- [Short task]: Could you reproduce every line of the records below word for word, omitting the pictures?

________________

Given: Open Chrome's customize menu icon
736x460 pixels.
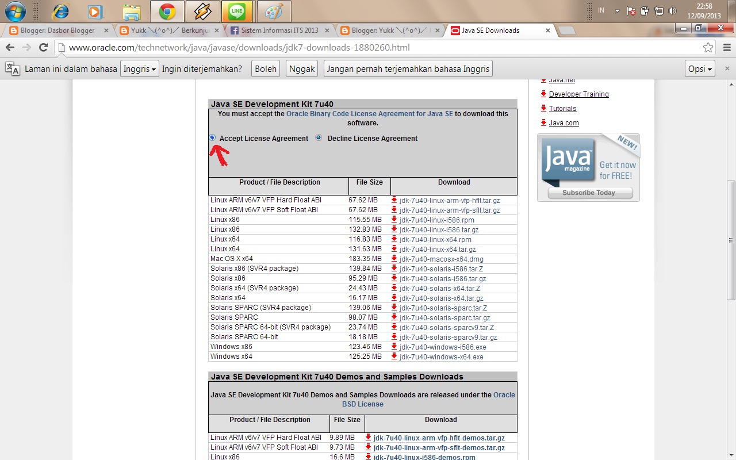Looking at the screenshot, I should click(726, 48).
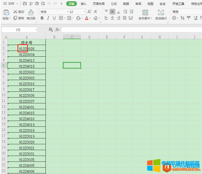The height and width of the screenshot is (174, 202).
Task: Click the insert function fx icon
Action: pyautogui.click(x=57, y=30)
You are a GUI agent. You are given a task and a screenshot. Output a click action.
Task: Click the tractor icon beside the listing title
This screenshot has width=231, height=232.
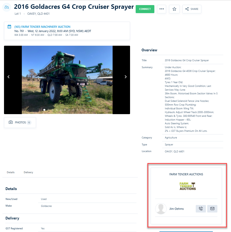[x=7, y=7]
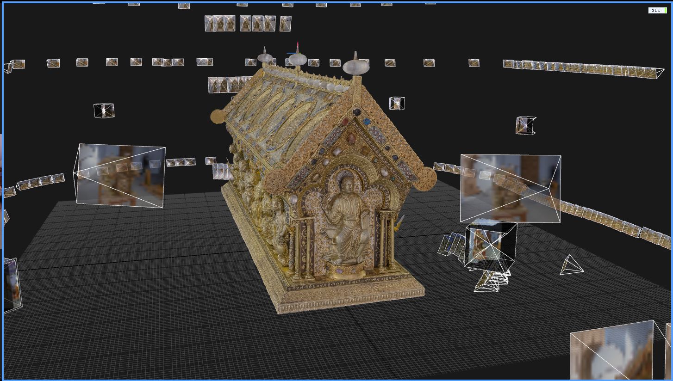Screen dimensions: 673x381
Task: Select the isolated camera cube at upper right
Action: [x=526, y=125]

________________

- [Answer in full]:
Given: Open Chrome's customize menu icon
736x460 pixels.
Looking at the screenshot, I should click(726, 48).
The height and width of the screenshot is (174, 202).
Task: Click the insert function fx icon
Action: pyautogui.click(x=57, y=30)
You are a GUI agent. You are given a task and a screenshot. Output a click action.
Task: Click the tractor icon beside the listing title
This screenshot has width=231, height=232.
[x=7, y=7]
Screen dimensions: 673x381
Task: Select the isolated camera cube at upper right
Action: [x=526, y=125]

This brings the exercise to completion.